I was 40 before I had the courage, finally, to show my face. All of it, as it is. It’s something I had to learn from my daughters, and it started with the simplest question: “mommy, why do you do that?” Why re-color my skin with foundation and my lids with eyeshadow, why draw circles around my eyes and clot my lashes with black goop? Why couldn’t I leave the house until my face was no longer my own?

I will never be beautiful. The tragedy is that I spent 15 minutes a day, 365 days a year for the last twenty-odd years (three full months of my life) laboring under the delusion that I was socially obligated to make the attempt to be so.

Bottom line: I didn’t have a good answer for my girls. Why do I do that? “Because I don’t think I’m pretty enough,” “Because society says so,” “Because we’re told that men want women who look like nubile kewpie dolls with big eyes, rosebud lips, and baby smooth skin.” All true, all disturbing, and none of which I wanted for my daughters.

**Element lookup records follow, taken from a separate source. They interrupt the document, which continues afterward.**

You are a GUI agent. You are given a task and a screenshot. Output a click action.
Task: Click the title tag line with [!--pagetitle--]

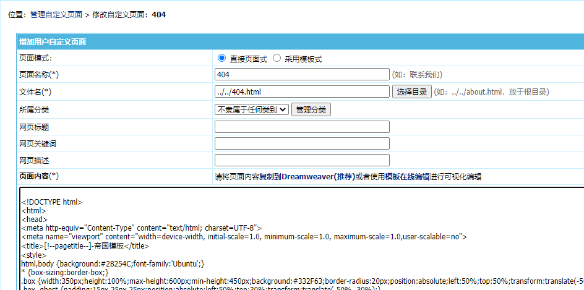[x=85, y=245]
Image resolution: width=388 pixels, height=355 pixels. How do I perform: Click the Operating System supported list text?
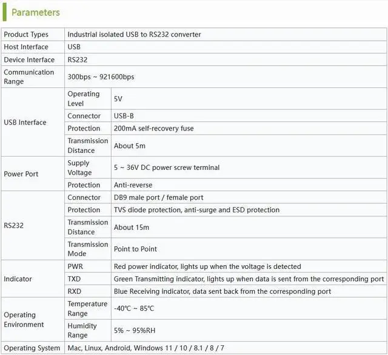[x=146, y=348]
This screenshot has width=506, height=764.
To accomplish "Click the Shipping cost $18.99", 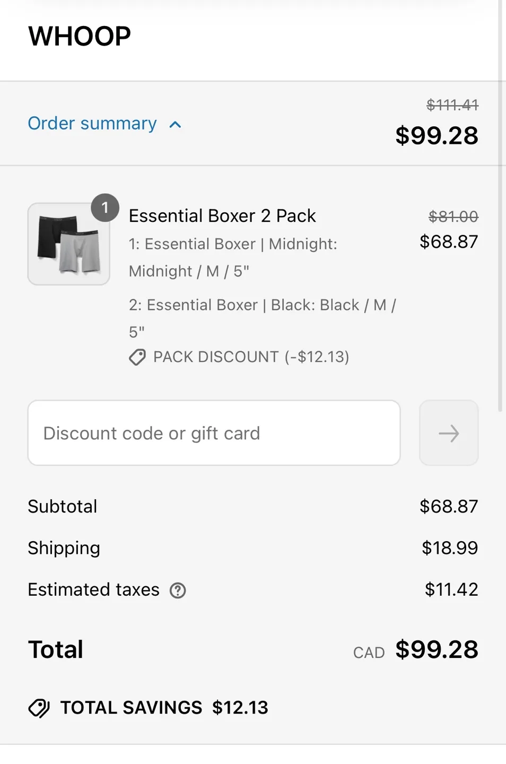I will coord(449,548).
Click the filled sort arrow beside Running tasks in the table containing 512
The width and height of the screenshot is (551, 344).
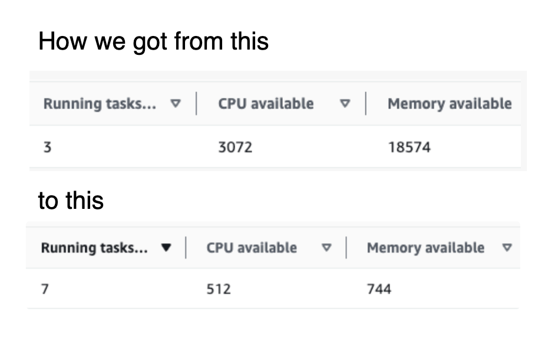click(x=166, y=248)
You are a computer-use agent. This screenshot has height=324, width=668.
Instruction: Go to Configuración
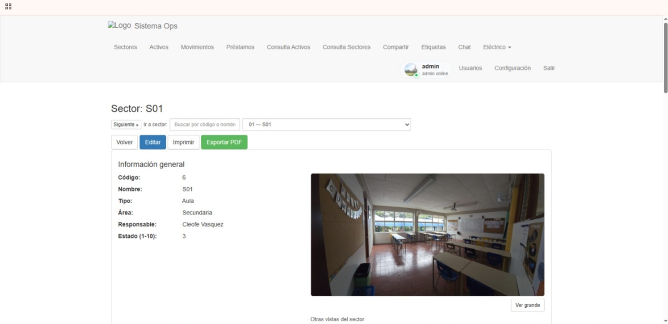coord(512,68)
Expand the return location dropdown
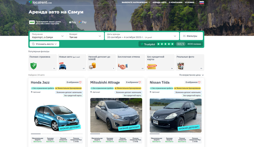 [x=85, y=36]
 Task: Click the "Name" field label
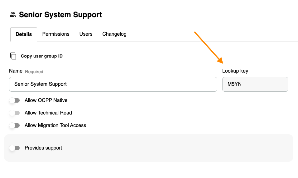pos(16,71)
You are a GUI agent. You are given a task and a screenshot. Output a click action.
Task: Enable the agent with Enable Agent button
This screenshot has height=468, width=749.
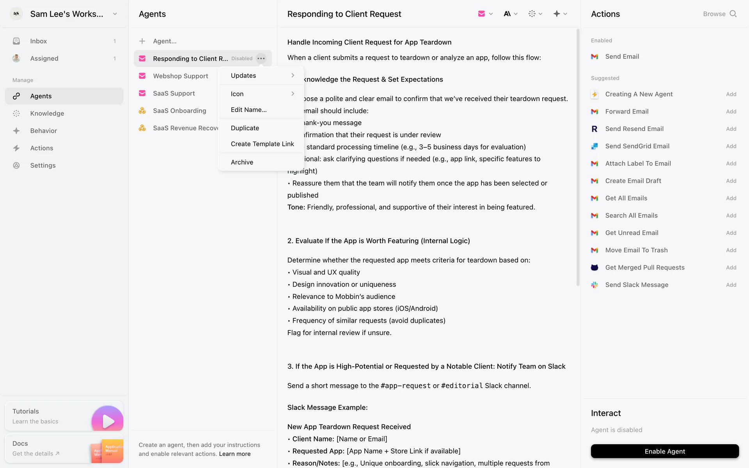pyautogui.click(x=664, y=451)
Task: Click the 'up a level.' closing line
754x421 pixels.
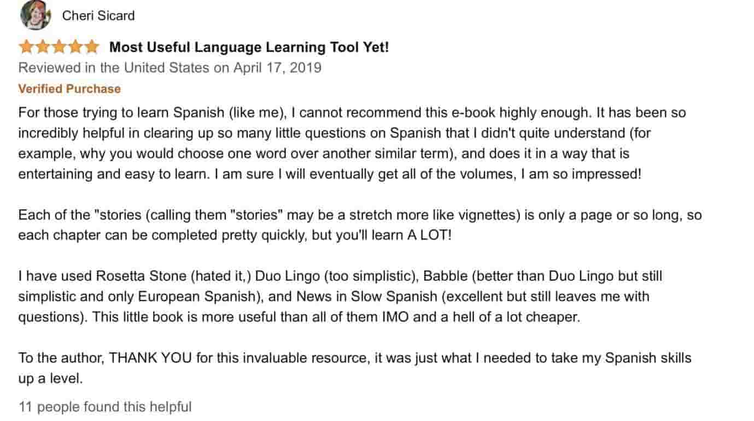Action: [51, 378]

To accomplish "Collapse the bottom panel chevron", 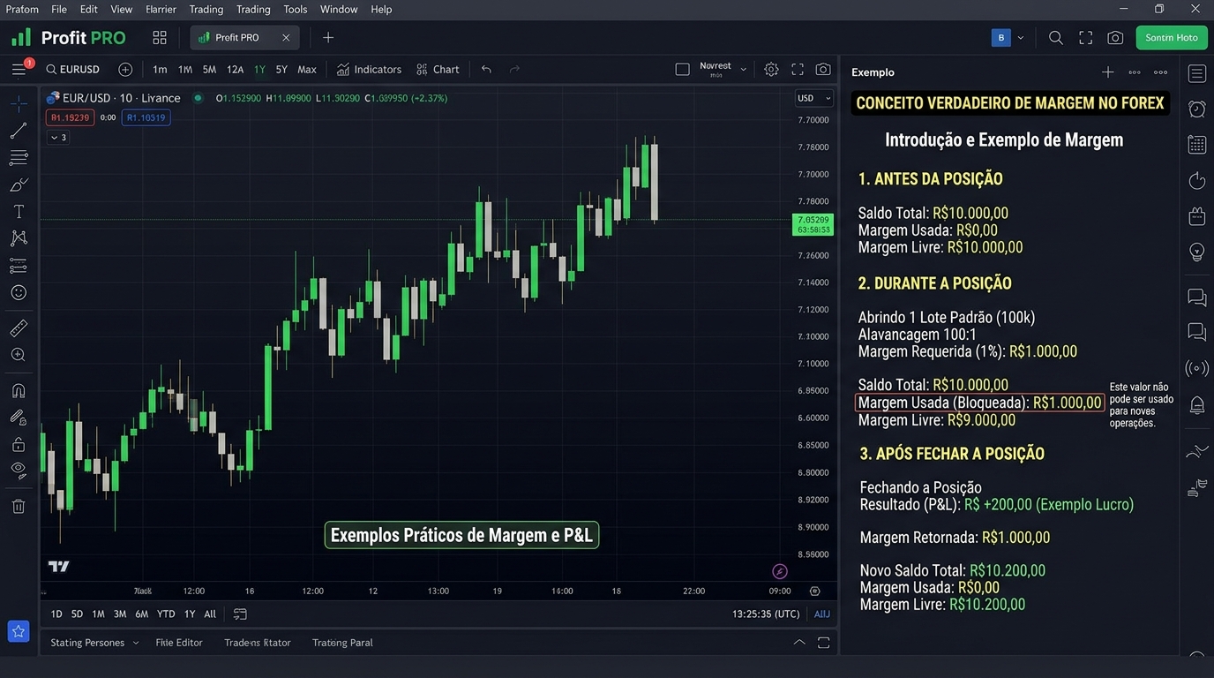I will tap(799, 643).
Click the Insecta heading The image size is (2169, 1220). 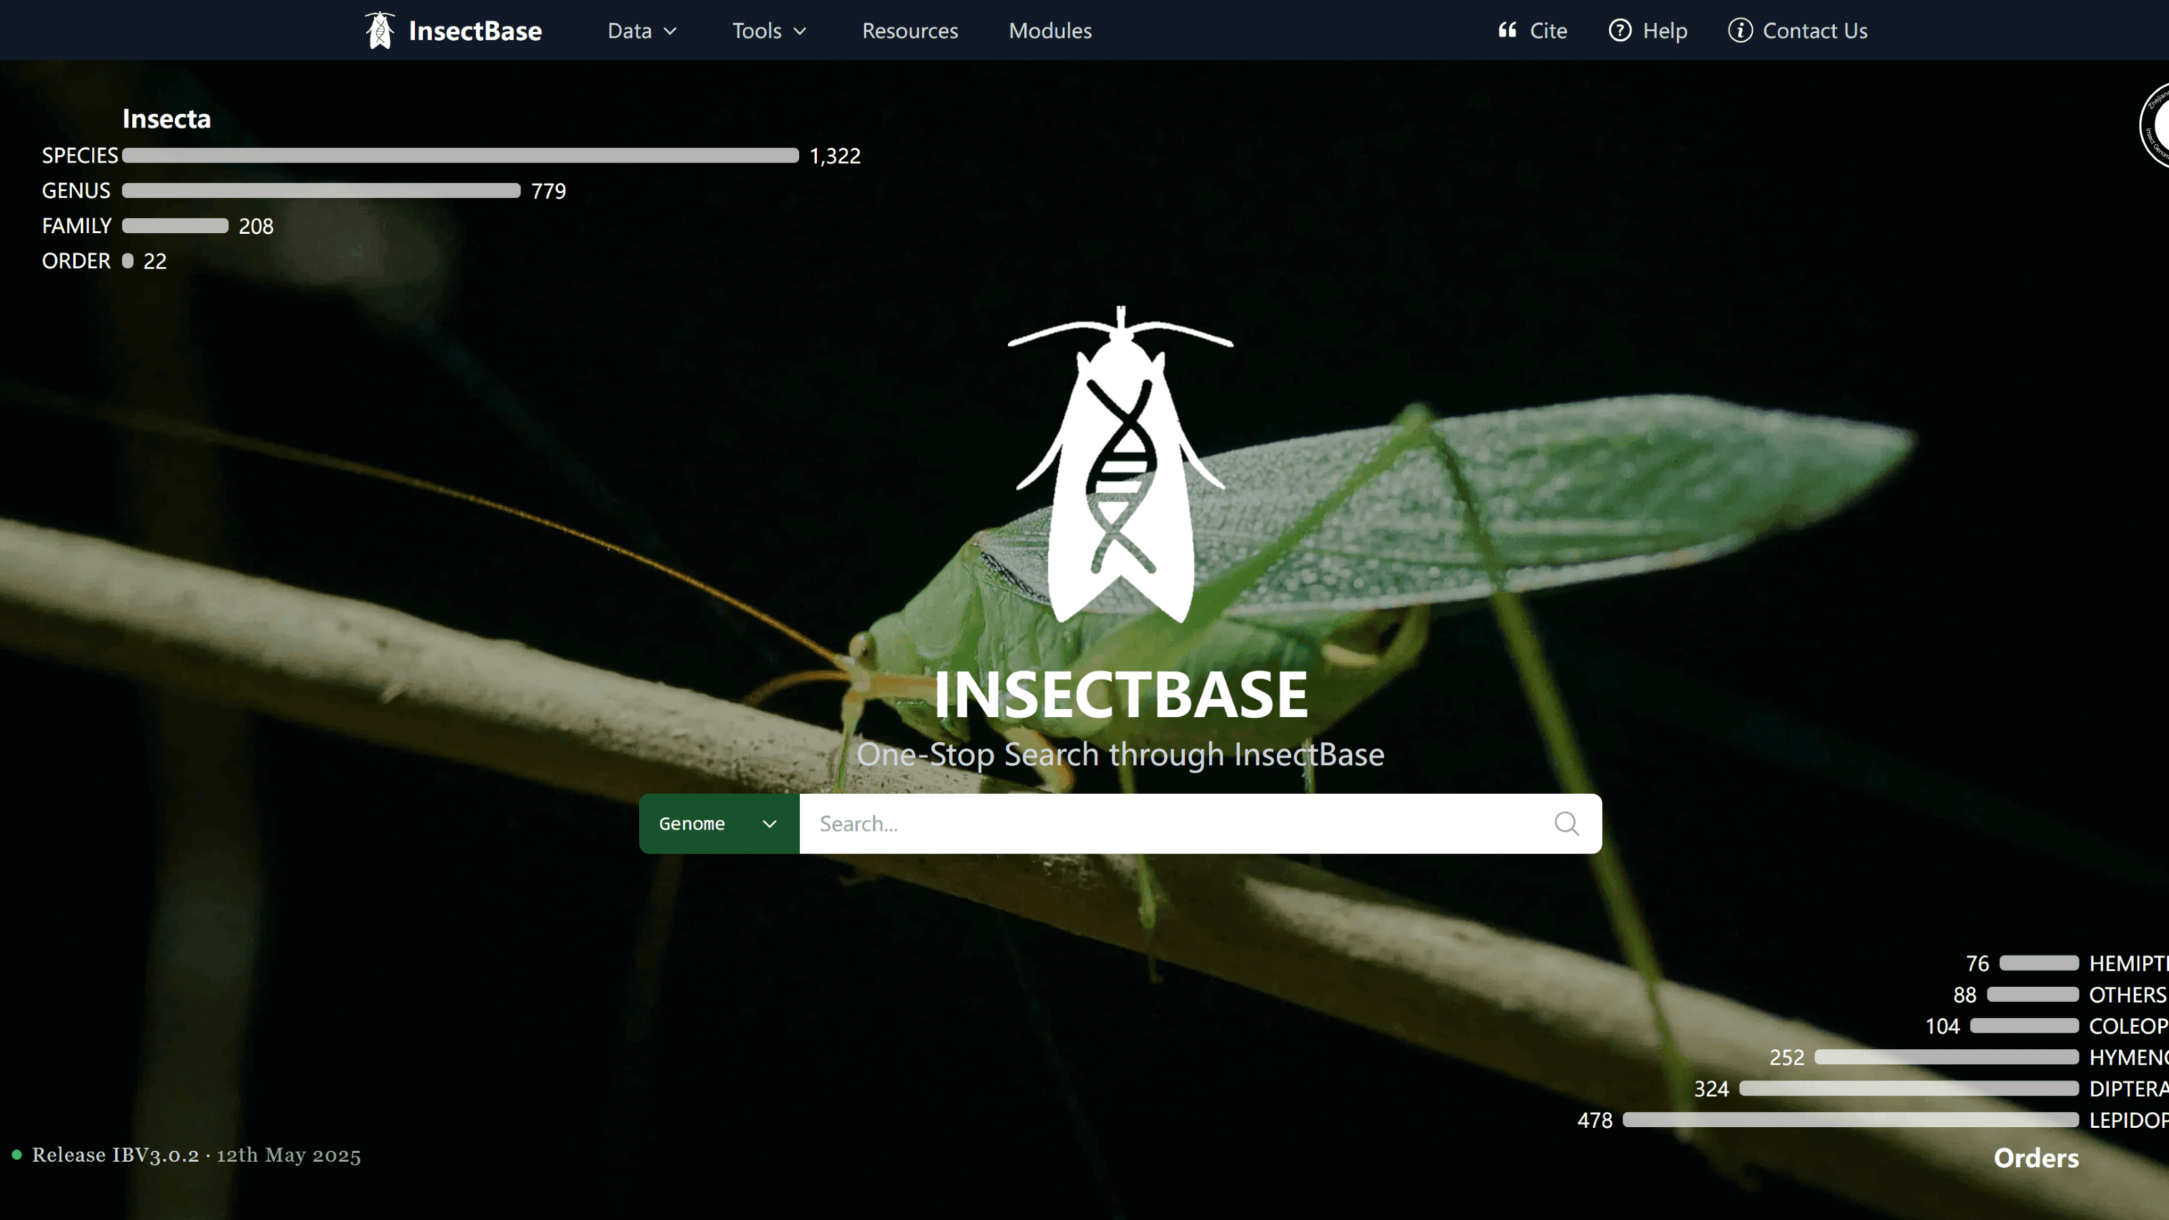coord(166,118)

So how did I answer? I gave it up. I reached for the courage I wanted them to have every time they came up against a senseless social standard. Question it, tear it down if you have to, re-write the book.

My rebellion was quiet as my cosmetics hit the trash can, but I want to shout it now: “Girls, ladies, be who you are (shout out Todd Parr)! You don’t need to change your face to be beautiful, and you don’t need to be beautiful to have worth.

I have the luxury, at 40, working from home, with husband and kids, not to have need of sex appeal and therefore not to care what I look like. But it shouldn’t be a luxury. Between facebook, insta, tiktok and the rest, I worry about the well-being of girls and women in the selfie era. I am not my face, facebook! My beauty, or lack of it, has nothing to do with anything, least of all my “likeability.”

If my face says anything about me, it is that I am who I am, no pretense. Beyond that, my crow’s feet, stretch marks, wrinkles, jowls, they say I’ve lived – with worry, sorrow, joy, laughter. To efface them is to efface the life that’s lived them.

I have nothing against those who use makeup as a form of personal expression, but I suspect that’s not most of us. If there’s one thing I can try to model for my daughters, I’d like it to be the courage to own who I am: wrinkles, pimples, mottled skin, thin lashes, and all, without shame or apology.

Bonuses to ditching makeup? That’s three months of my life back, several hundred bucks in my wallet, and that much smaller of an eco footprint.

2 thoughts on “This is my face

  1. With hopes we females will continue to value our natural selves.
    My understanding is that, although European cosmetic companies must prove the ingredients used are safe, American companies do not have that obligation.